── PROVIDED RECORDS

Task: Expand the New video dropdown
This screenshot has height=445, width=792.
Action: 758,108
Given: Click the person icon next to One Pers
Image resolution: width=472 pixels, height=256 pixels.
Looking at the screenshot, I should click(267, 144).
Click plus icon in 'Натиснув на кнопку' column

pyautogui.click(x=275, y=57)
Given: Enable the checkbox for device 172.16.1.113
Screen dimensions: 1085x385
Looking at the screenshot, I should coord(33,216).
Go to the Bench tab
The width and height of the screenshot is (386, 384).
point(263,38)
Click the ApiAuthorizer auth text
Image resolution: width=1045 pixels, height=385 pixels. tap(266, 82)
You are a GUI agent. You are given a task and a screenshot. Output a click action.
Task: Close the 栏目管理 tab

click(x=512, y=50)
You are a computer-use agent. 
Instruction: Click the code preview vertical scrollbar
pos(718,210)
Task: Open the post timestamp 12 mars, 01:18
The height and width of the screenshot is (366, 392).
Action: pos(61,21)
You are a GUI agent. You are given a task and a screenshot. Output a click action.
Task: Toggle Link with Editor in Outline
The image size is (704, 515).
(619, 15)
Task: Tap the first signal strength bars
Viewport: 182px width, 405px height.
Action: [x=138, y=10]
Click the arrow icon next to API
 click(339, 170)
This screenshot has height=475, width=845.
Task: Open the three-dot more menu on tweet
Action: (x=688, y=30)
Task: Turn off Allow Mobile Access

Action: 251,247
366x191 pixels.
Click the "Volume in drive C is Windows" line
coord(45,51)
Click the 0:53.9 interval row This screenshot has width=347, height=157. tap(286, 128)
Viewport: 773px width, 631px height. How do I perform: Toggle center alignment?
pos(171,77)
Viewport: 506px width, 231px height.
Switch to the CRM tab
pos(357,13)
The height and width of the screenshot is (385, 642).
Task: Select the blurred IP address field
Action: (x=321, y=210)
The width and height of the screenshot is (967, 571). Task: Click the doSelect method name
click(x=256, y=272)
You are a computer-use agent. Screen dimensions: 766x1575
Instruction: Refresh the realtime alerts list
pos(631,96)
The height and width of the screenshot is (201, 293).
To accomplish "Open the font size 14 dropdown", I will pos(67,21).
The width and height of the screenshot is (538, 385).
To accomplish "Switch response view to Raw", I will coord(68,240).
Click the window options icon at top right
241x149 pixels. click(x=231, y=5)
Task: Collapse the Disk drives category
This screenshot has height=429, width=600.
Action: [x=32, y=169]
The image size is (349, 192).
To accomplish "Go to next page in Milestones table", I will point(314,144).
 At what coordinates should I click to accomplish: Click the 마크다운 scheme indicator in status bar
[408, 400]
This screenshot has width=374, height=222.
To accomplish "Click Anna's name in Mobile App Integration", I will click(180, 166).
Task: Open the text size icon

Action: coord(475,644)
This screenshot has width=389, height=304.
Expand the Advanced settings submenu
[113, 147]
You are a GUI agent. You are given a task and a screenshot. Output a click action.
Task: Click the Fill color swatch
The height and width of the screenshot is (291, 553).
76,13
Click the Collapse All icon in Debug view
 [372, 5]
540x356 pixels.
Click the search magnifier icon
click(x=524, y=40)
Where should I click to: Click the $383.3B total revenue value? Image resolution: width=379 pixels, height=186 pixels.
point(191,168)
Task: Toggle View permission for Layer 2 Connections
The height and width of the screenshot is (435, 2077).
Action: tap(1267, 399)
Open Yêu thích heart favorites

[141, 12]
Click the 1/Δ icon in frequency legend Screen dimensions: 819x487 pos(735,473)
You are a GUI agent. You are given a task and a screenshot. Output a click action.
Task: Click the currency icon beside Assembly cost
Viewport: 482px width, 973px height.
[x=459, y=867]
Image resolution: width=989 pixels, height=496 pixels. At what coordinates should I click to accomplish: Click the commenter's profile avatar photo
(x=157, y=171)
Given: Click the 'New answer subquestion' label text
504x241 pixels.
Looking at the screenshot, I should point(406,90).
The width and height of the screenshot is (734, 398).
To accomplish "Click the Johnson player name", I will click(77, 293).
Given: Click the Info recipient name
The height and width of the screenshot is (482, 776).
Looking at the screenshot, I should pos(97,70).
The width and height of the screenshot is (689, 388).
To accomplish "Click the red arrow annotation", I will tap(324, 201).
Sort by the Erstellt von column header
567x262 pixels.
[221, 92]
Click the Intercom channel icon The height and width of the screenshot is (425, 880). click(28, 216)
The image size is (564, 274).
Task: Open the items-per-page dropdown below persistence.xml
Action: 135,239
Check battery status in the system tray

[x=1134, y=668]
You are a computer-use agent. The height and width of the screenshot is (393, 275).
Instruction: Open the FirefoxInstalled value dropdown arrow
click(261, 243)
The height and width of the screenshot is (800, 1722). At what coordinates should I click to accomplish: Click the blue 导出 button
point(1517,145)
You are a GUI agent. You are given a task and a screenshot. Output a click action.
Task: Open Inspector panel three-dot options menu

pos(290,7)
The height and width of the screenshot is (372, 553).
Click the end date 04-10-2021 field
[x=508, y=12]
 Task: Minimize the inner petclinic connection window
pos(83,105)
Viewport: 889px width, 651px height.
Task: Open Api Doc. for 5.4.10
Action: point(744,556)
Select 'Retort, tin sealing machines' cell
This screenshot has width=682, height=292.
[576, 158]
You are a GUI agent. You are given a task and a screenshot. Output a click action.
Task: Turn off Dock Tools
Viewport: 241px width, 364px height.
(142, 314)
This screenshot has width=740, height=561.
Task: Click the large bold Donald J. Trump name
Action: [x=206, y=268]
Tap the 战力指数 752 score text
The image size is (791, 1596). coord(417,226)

────

▶ [WORK ITEM]: After reading the data, retype all of it exactly as it reads.

▶ [EXERCISE SOLUTION]:
Task: Expand the New video dropdown
This screenshot has height=445, width=792.
Action: 758,108
Given: Click the person icon next to One Pers
Image resolution: width=472 pixels, height=256 pixels.
Looking at the screenshot, I should click(267, 144).
Click plus icon in 'Натиснув на кнопку' column

pyautogui.click(x=275, y=57)
Given: Enable the checkbox for device 172.16.1.113
Screen dimensions: 1085x385
Looking at the screenshot, I should coord(33,216).
Go to the Bench tab
The width and height of the screenshot is (386, 384).
point(263,38)
Click the ApiAuthorizer auth text
Image resolution: width=1045 pixels, height=385 pixels. tap(266, 82)
You are a GUI agent. You are given a task and a screenshot. Output a click action.
Task: Close the 栏目管理 tab

click(x=512, y=50)
You are a computer-use agent. 
Instruction: Click the code preview vertical scrollbar
pos(718,210)
Task: Open the post timestamp 12 mars, 01:18
The height and width of the screenshot is (366, 392).
Action: pos(61,21)
You are a GUI agent. You are given a task and a screenshot. Output a click action.
Task: Toggle Link with Editor in Outline
The image size is (704, 515).
(619, 15)
Task: Tap the first signal strength bars
Viewport: 182px width, 405px height.
Action: [x=138, y=10]
Click the arrow icon next to API
 click(339, 170)
This screenshot has height=475, width=845.
Task: Open the three-dot more menu on tweet
Action: (x=688, y=30)
Task: Turn off Allow Mobile Access

Action: 251,247
366x191 pixels.
Click the "Volume in drive C is Windows" line
coord(45,51)
Click the 0:53.9 interval row This screenshot has width=347, height=157. tap(286, 128)
Viewport: 773px width, 631px height. How do I perform: Toggle center alignment?
pos(171,77)
Viewport: 506px width, 231px height.
Switch to the CRM tab
pos(357,13)
The height and width of the screenshot is (385, 642).
Task: Select the blurred IP address field
Action: (x=321, y=210)
The width and height of the screenshot is (967, 571). Task: Click the doSelect method name
click(x=256, y=272)
You are a computer-use agent. Screen dimensions: 766x1575
Instruction: Refresh the realtime alerts list
pos(631,96)
The height and width of the screenshot is (201, 293).
To accomplish "Open the font size 14 dropdown", I will pos(67,21).
The width and height of the screenshot is (538, 385).
To accomplish "Switch response view to Raw", I will coord(68,240).
Click the window options icon at top right
241x149 pixels. click(x=231, y=5)
Task: Collapse the Disk drives category
This screenshot has height=429, width=600.
Action: [x=32, y=169]
The image size is (349, 192).
To accomplish "Go to next page in Milestones table", I will point(314,144).
 At what coordinates should I click to accomplish: Click the 마크다운 scheme indicator in status bar
[408, 400]
This screenshot has width=374, height=222.
To accomplish "Click Anna's name in Mobile App Integration", I will click(180, 166).
Task: Open the text size icon

Action: coord(475,644)
This screenshot has width=389, height=304.
Expand the Advanced settings submenu
[113, 147]
You are a GUI agent. You are given a task and a screenshot. Output a click action.
Task: Click the Fill color swatch
The height and width of the screenshot is (291, 553).
76,13
Click the Collapse All icon in Debug view
 [372, 5]
540x356 pixels.
Click the search magnifier icon
click(x=524, y=40)
Where should I click to: Click the $383.3B total revenue value? Image resolution: width=379 pixels, height=186 pixels.
point(191,168)
Task: Toggle View permission for Layer 2 Connections
The height and width of the screenshot is (435, 2077).
Action: tap(1267, 399)
Open Yêu thích heart favorites

[141, 12]
Click the 1/Δ icon in frequency legend Screen dimensions: 819x487 pos(735,473)
You are a GUI agent. You are given a task and a screenshot. Output a click action.
Task: Click the currency icon beside Assembly cost
Viewport: 482px width, 973px height.
[x=459, y=867]
Image resolution: width=989 pixels, height=496 pixels. At what coordinates should I click to accomplish: Click the commenter's profile avatar photo
(x=157, y=171)
Given: Click the 'New answer subquestion' label text
504x241 pixels.
Looking at the screenshot, I should point(406,90).
The width and height of the screenshot is (734, 398).
To accomplish "Click the Johnson player name", I will click(77, 293).
Given: Click the Info recipient name
The height and width of the screenshot is (482, 776).
Looking at the screenshot, I should pos(97,70).
The width and height of the screenshot is (689, 388).
To accomplish "Click the red arrow annotation", I will tap(324, 201).
Sort by the Erstellt von column header
567x262 pixels.
[221, 92]
Click the Intercom channel icon The height and width of the screenshot is (425, 880). click(28, 216)
The image size is (564, 274).
Task: Open the items-per-page dropdown below persistence.xml
Action: 135,239
Check battery status in the system tray

[x=1134, y=668]
You are a computer-use agent. The height and width of the screenshot is (393, 275).
Instruction: Open the FirefoxInstalled value dropdown arrow
click(261, 243)
The height and width of the screenshot is (800, 1722). At what coordinates should I click to accomplish: Click the blue 导出 button
point(1517,145)
You are a GUI agent. You are given a task and a screenshot. Output a click action.
Task: Open Inspector panel three-dot options menu

pos(290,7)
The height and width of the screenshot is (372, 553).
Click the end date 04-10-2021 field
[x=508, y=12]
 Task: Minimize the inner petclinic connection window
pos(83,105)
Viewport: 889px width, 651px height.
Task: Open Api Doc. for 5.4.10
Action: point(744,556)
Select 'Retort, tin sealing machines' cell
This screenshot has width=682, height=292.
[576, 158]
You are a GUI agent. You are given a task and a screenshot. Output a click action.
Task: Turn off Dock Tools
Viewport: 241px width, 364px height.
(142, 314)
This screenshot has width=740, height=561.
Task: Click the large bold Donald J. Trump name
Action: [x=206, y=268]
Tap the 战力指数 752 score text
The image size is (791, 1596). coord(417,226)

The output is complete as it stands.